Stored Arrays

File arrays

Arrays can be stored on a file system using xfile_array, enabling persistence of data. This type of array is a file-backed cached xarray, meaning that you can use it as a normal array, and it will be flushed to the file when it is destroyed or when flush() is explicitly called (provided that its content has changed). Various file systems can be used, e.g. the local file system or Google Cloud Storage, and data can be stored in various formats, e.g. GZip or Blosc.

File Mode

A file array can be created using one of the three following file modes:

  • load: the array is loaded from the file, meaning that the file must already exist, otherwise an exception is thrown.

  • init: the array will initialize the file, meaning that its content will be flushed regardless of any pre-existing file.

  • init_on_fail: the array is loaded from the file if it exists, otherwise the array will initialize the file. An initialization value can be used to fill the array.

The default mode is load.

IO handler

Stored arrays can be read and written to various file systems using an IO handler, which is a template parameter of xfile_array. The following IO handlers are currently supported:

  • xio_disk_handler: for accessing the local file system.

  • xio_gcs_handler: for accessing Google Cloud Storage.

The IO handler is itself templated by a file format.

File format

An array is stored in a file system using a file format, which usually performs some kind of compression. A file format has the ability to store the data, and optionally the shape of the array. It can also optionally be configured. The following file formats are currently supported:

  • xio_binary_config: raw binary format.

  • xio_gzip_config: GZip format.

  • xio_blosc_config: Blosc format.

These formats currently only store the data, not the shape. GZip and Blosc formats are configurable, but not the binary format.

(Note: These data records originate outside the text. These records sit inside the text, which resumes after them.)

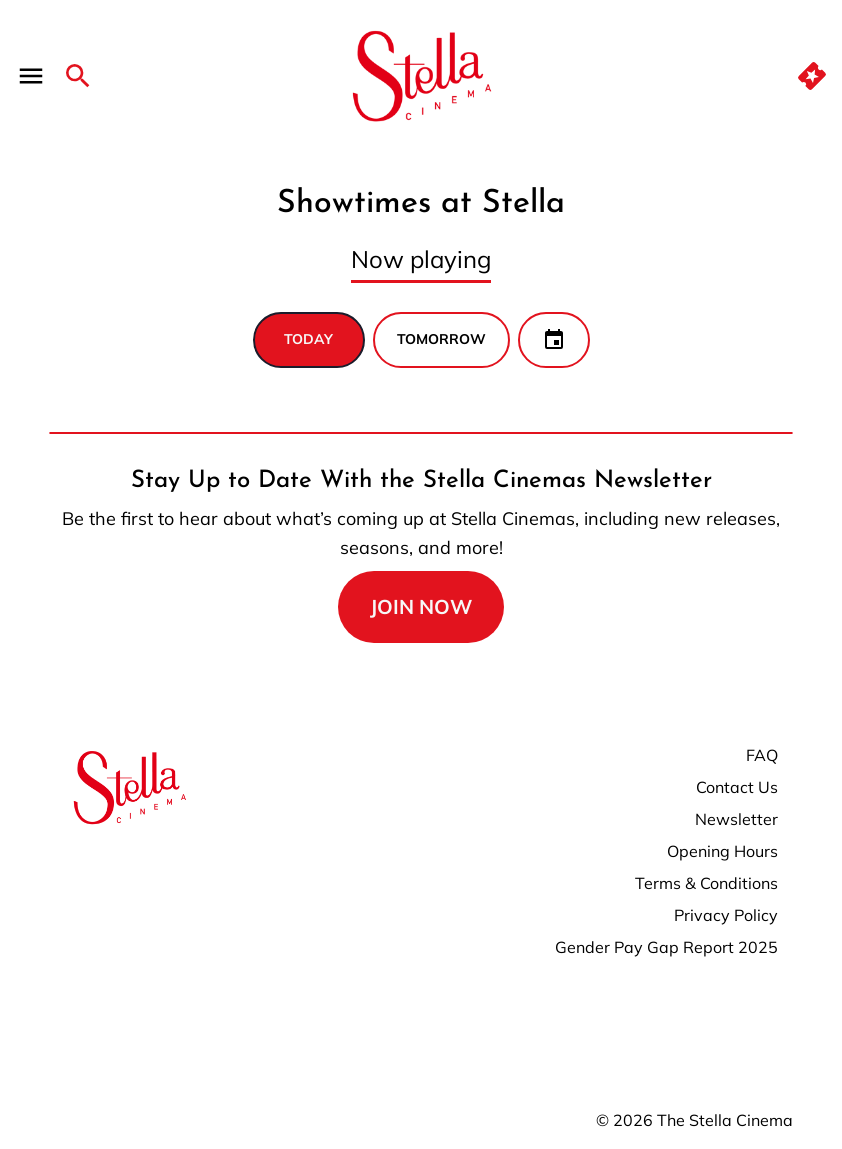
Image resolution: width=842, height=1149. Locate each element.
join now (421, 606)
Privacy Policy (726, 915)
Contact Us (737, 787)
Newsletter (736, 819)
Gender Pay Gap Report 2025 (666, 947)
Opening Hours (722, 851)
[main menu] (31, 76)
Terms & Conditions (706, 883)
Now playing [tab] (421, 259)
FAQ (762, 755)
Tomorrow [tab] (441, 339)
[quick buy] (812, 76)
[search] (78, 76)
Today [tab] (308, 339)
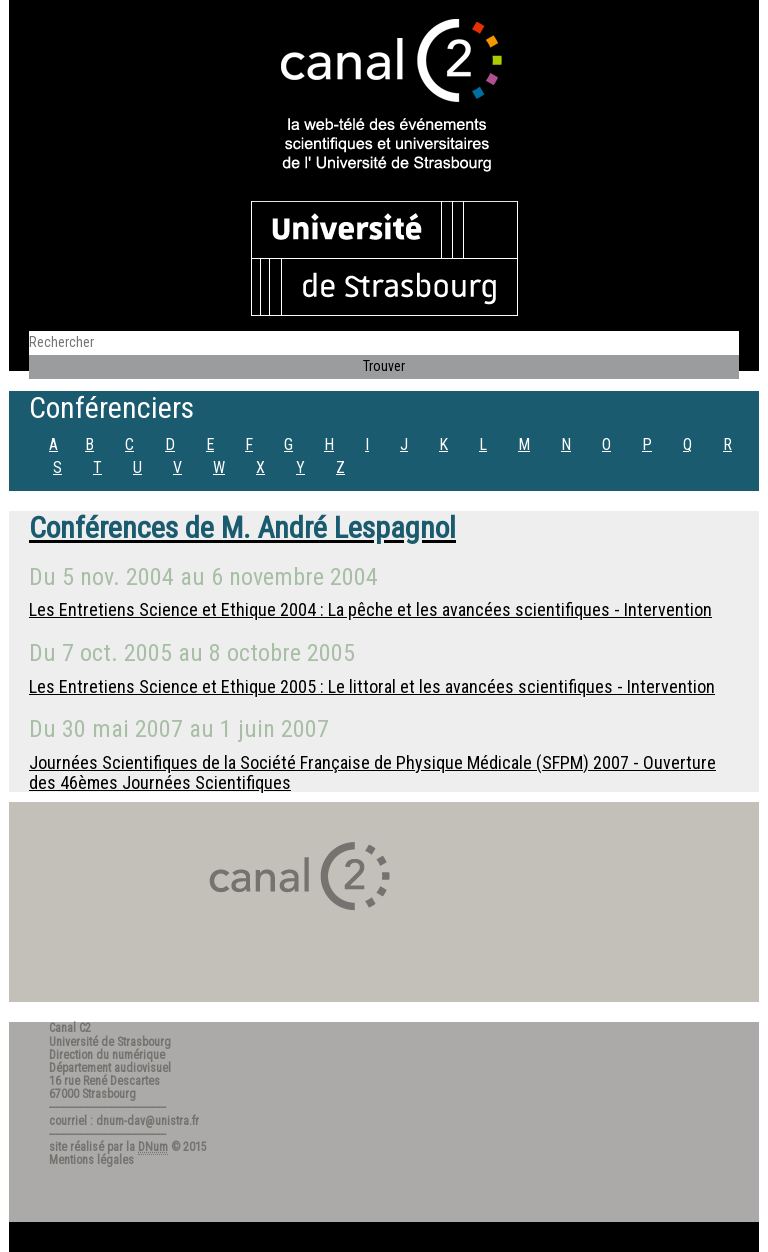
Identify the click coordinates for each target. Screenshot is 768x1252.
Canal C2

Example : on-disk file array

#include <xtensor-io/xfile_array.hpp>
#include <xtensor-io/xio_binary.hpp>
#include <xtensor-io/xio_disk_handler.hpp>

int main()
{
    // an on-disk file array stored in binary format
    using file_array = xt::xfile_array<double, xt::xio_disk_handler<xt::xio_binary_config>>;
    // since the file doesn't alreay exist, we use the "init" file mode
    file_array a1("a1.bin", xt::xfile_mode::init);

    std::vector<size_t> shape = {2, 2};
    a1.resize(shape);

    a1(0, 1) = 1.;
    // the in-memory value is changed, but not the on-disk file yet.
    // the on-disk file will change when the array is explicitly flushed,
    // or when it is destroyed (e.g. when going out of scope)

    a1.flush();
    // now the on-disk file has changed

    // a2 points to a1's file, we use the "load" file mode
    file_array a2("a1.bin", xt::xfile_mode::load);
    // the binary format doesn't store the shape
    a2.resize(shape);

    // a1 and a2 are equal
    assert(xt::all(xt::equal(a1, a2)));

    return 0;
}

Chunked File Arrays

As for a “normal” array, a chunked array can be stored on a file system. Under the hood, it will use xfile_array to store the chunks. But rather than having one file array for each chunk (which could have a huge memory footprint), only a limited number of file arrays are used at the same time in a chunk pool. The container which is responsible for managing the chunk pool (i.e. map logical chunks in the array to physical chunks in the pool) is the xchunk_store_manager, but you should not use it directly. Instead, we provide factory functions to create a chunked file array, as shown below:

Example : on-disk chunked file array

#include "xtensor-io/xchunk_store_manager.hpp"
#include "xtensor-io/xio_binary.hpp"
#include "xtensor-io/xio_disk_handler.hpp"

int main()
{
    namespace fs = ghc::filesystem;

    std::vector<size_t> shape = {4, 4};
    std::vector<size_t> chunk_shape = {2, 2};
    std::string chunk_dir = "chunks1";
    fs::create_directory(chunk_dir);
    double init_value = 5.5;
    std::size_t pool_size = 2;  // a maximum of 2 chunks will be hold in memory

    auto a1 = xt::chunked_file_array<double, xt::xio_disk_handler<xt::xio_binary_config>>(shape, chunk_shape, chunk_dir, init_value, pool_size);

    a1(2, 1) = 1.2;  // this assigns to chunk (1, 0) in memory
    a1(1, 2) = 3.4;  // this assigns to chunk (0, 1) in memory
    a1(0, 0) = 5.6;  // because the pool is full, this saves chunk (1, 0) to disk
                     // and assigns to chunk (0, 0) in memory
    // when a1 is destroyed, all the modified chunks are saved to disk
    // here, only chunks (0, 1) and (0, 0) are saved, since chunk (1, 0) was not changed
    // flushing can be triggered manually by calling a1.chunks().flush()
}